Ingrid Matthäus-Maier: Ich halte überhaupt nichts davon, einzelne Vorschläge herauszupicken und darüber zu diskutieren. Bis vor drei Wochen wurde das Haushaltsloch von 50 Milliarden noch verschwiegen. Es kommt auf ein Gesamtpaket an, das muß sozial gerecht sein.
Das sagt auch die Regierung.
Sie tut aber das absolute Gegenteil. Die Regierung will die Vermögenssteuer abschaffen – und gleichzeitig sollen die Arbeitnehmer Nullrunden erdulden.
Aber irgendwo muß man ja anfangen.
Ich fange nicht an: Bis vor drei Wochen wurden die Löcher geleugnet. Wir waren Schwarzmaler und ich die Kassandra. Jetzt gibt man endlich die Löcher zu, aber kommt an mit Einzelvorschlägen statt mit einem Gesamtpaket.
Sie wittern eine Strategie?
Selbstverständlich ist das Strategie. Punkt für Punkt wollen sie uns die Zustimmung für dies und jenes aus der Nase ziehen. Über manche Dinge kann man ja reden, etwa wenn man sagt, bei den Kuren braucht man mehr Eigenbeteiligung. Und dann schaffen sie vier Wochen später mit dem so gesparten Geld die Vermögenssteuer ab und werfen 8,5 Milliarden raus – auf Kosten der sozial Schwachen. Natürlich ist klar, es muß gespart werden, es darf keine Tabus geben. Aber so nicht, wir werden nicht über jedes Stöckchen springen, daß uns die Koalition hinhält.
Was müßte denn zu einem Gesamtpaket dazugehören?
Dazu gehört vor allem, daß die Steuerhinterziehung aktiv bekämpft wird. Waigel muß endlich die Steuerschlupflöcher der Großverdiener dicht machen.
Wo sparen am Sozialstaat?
Wir werden alle Vorschläge prüfen, aber klar ist: Die Substanz des Sozialstaates darf nicht berührt werden.
Aber wie sollen dann die Lohnnebenkosten gedrückt werden?
Wir haben einen sehr konkreten Gesetzentwurf vorgelegt: Danach sollen die Arbeitlosenversicherungsbeiträge um zwei Prozent gesenkt werden. Und das soll finanziert werden durch eine maßvolle Anhebung der Energiesteuern. Außerdem haben wir Vorschläge zum Abbau der Überstunden gemacht. Denn eines muß klar sein: Diese Löcher von 50 Milliarden Mark kriegt man durch Sparen allein nicht in den Griff. Dazu muß auch die Arbeitslosigkeit endlich energisch bekämpft werden. Aber die Regierung bleibt untätig. Die wollte ja gestern entscheiden und hat das wieder verschoben.

Datensätze zu Zielpositionen |
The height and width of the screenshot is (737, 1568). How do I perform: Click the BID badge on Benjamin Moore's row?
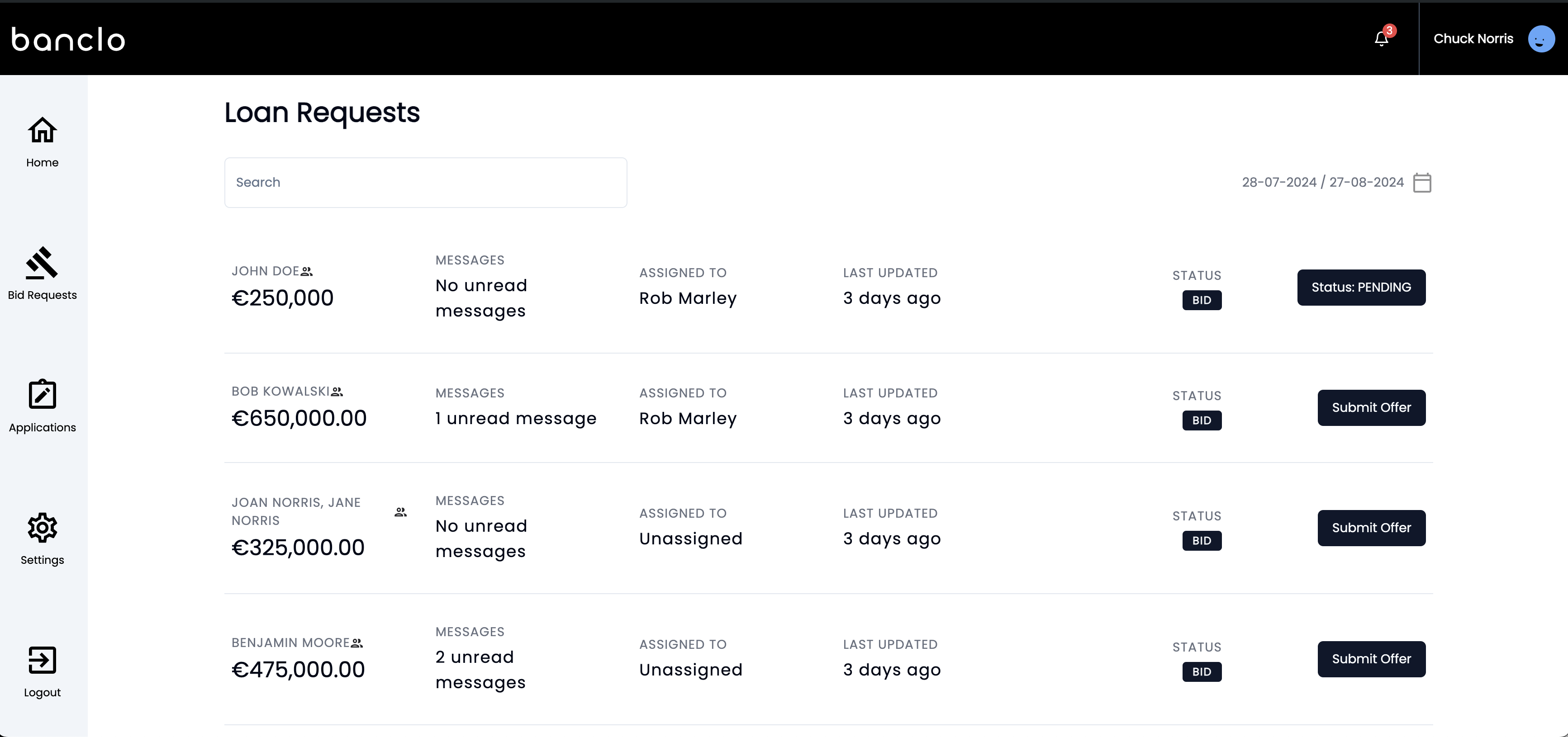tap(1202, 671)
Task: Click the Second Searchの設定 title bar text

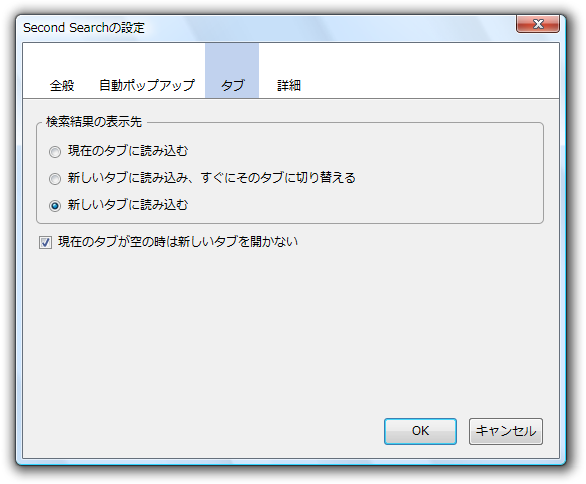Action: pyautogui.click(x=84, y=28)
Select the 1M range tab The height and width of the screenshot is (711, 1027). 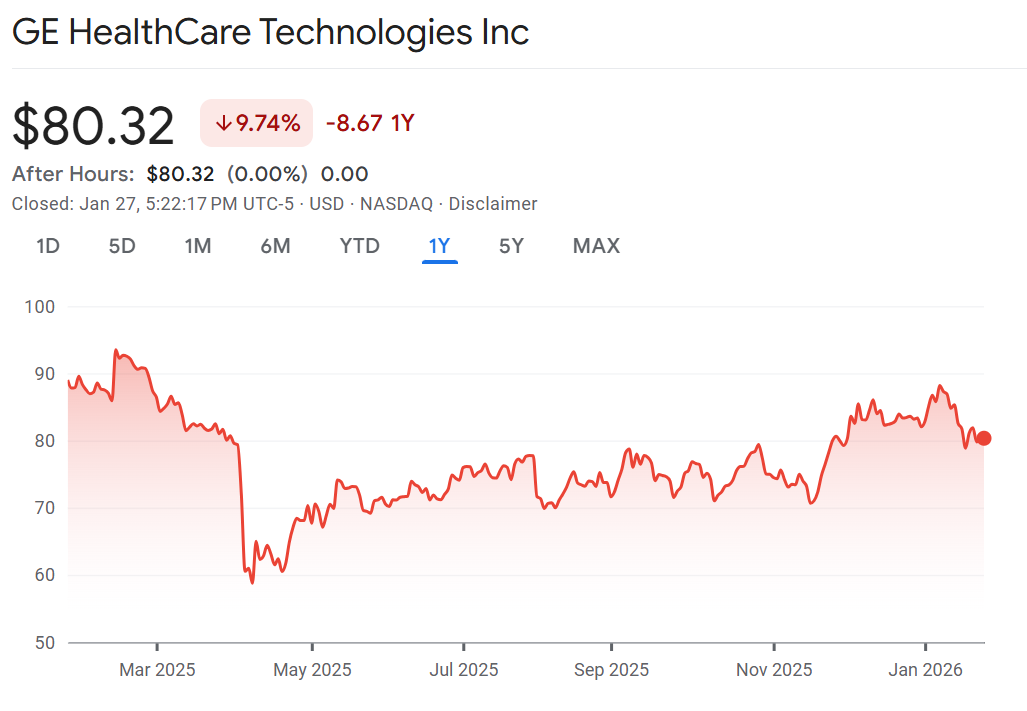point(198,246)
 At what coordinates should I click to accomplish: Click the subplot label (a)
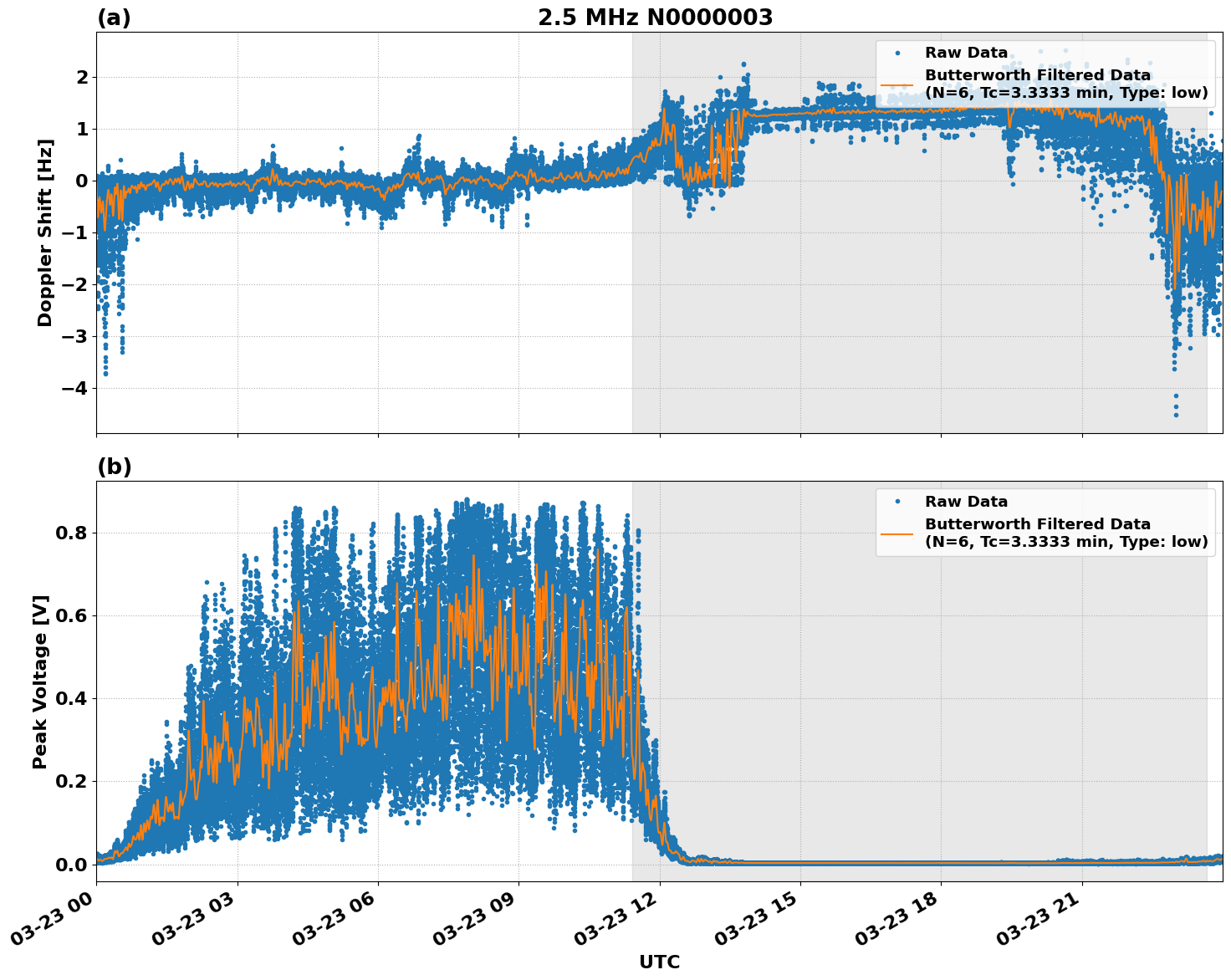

Aufgaben |
A. Um wie viel Prozent sollen laut dem Interview zum Haushaltsloch die Beiträge zur Arbeitslosenversicherung gesenkt werden?
B. Schreibe das Interview zum Haushaltsloch im Anschluss an seinen letzten Satz weiter.

Lösungen |
A. Um zwei Prozent.

B.
Worauf führen Sie das zurück?
Die Regierung ist schlicht und einfach handlungsunfähig, weil sie montelang das Problem geleugnet hat und jetzt nicht darauf vorbereitet ist.
Nun ist ja die Nullrunde für Beamte eine Möglichkeit, die öffentlichen Kassen zu entlasten, und Frau Simonis denkt ja mit der Verlängerung der Arbeitszeit für Beamte in eine ähnliche Richtung.
Ich sage jetzt zu keinem einzigen Vorschlag nein, außer zu der Frage der Kürzung der Lohnfortzahlung. Wir werden es in Ruhe prüfen, aber nur als Gesamtpaket. Was ist das eigentlich für eine Journaille? Die Regierung läßt als Köder immer wieder dieses und jenes fallen, und wir rennen mit hängender Zunge hinterher. Die SPD redet nur über ein vollständiges Konzept.
Was gehört denn aus Ihrer Sicht zu einem Gesamtpaket dazu?
Wir haben sehr konkrete Vorschläge, aber wir finden, jetzt muß erst die Regierung kommen.
Das ist aber doch selbst ein bißchen taktisch, oder?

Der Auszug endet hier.